Problem statement
Write out exactly the lines from the first line of the records below through the line that contains "This screenshot has height=529, width=1568.", and stop there.

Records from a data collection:

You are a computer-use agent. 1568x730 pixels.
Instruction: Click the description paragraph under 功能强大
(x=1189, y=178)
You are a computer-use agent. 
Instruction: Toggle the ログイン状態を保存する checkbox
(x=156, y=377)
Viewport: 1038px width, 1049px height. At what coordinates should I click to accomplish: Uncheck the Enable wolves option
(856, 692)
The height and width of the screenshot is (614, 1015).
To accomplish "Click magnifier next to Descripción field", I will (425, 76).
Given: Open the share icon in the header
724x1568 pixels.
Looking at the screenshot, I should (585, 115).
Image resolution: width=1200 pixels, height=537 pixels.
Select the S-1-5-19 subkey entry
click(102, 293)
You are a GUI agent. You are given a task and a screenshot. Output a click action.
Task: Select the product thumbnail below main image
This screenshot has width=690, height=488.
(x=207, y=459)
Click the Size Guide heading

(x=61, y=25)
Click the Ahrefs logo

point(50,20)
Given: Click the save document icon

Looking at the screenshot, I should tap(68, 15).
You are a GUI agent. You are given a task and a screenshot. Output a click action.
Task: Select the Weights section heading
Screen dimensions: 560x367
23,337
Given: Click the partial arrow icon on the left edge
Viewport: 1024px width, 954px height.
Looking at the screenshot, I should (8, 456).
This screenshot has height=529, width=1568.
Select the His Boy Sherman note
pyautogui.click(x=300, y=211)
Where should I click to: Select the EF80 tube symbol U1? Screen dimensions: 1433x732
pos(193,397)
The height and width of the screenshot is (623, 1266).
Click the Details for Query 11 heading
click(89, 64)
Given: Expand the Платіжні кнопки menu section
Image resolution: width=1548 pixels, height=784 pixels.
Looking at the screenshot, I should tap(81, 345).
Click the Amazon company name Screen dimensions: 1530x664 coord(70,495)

Finished task
You are a computer-use agent. 1568x730 pixels.
Instruction: Click the description paragraph under 功能强大
(x=1189, y=178)
You are a computer-use agent. 
Instruction: Toggle the ログイン状態を保存する checkbox
(x=156, y=377)
Viewport: 1038px width, 1049px height. At what coordinates should I click to accomplish: Uncheck the Enable wolves option
(856, 692)
The height and width of the screenshot is (614, 1015).
To accomplish "Click magnifier next to Descripción field", I will (425, 76).
Given: Open the share icon in the header
724x1568 pixels.
Looking at the screenshot, I should (585, 115).
Image resolution: width=1200 pixels, height=537 pixels.
Select the S-1-5-19 subkey entry
click(102, 293)
You are a GUI agent. You are given a task and a screenshot. Output a click action.
Task: Select the product thumbnail below main image
This screenshot has width=690, height=488.
(x=207, y=459)
Click the Size Guide heading

(x=61, y=25)
Click the Ahrefs logo

point(50,20)
Given: Click the save document icon

Looking at the screenshot, I should tap(68, 15).
You are a GUI agent. You are given a task and a screenshot. Output a click action.
Task: Select the Weights section heading
Screen dimensions: 560x367
23,337
Given: Click the partial arrow icon on the left edge
Viewport: 1024px width, 954px height.
Looking at the screenshot, I should (8, 456).
This screenshot has height=529, width=1568.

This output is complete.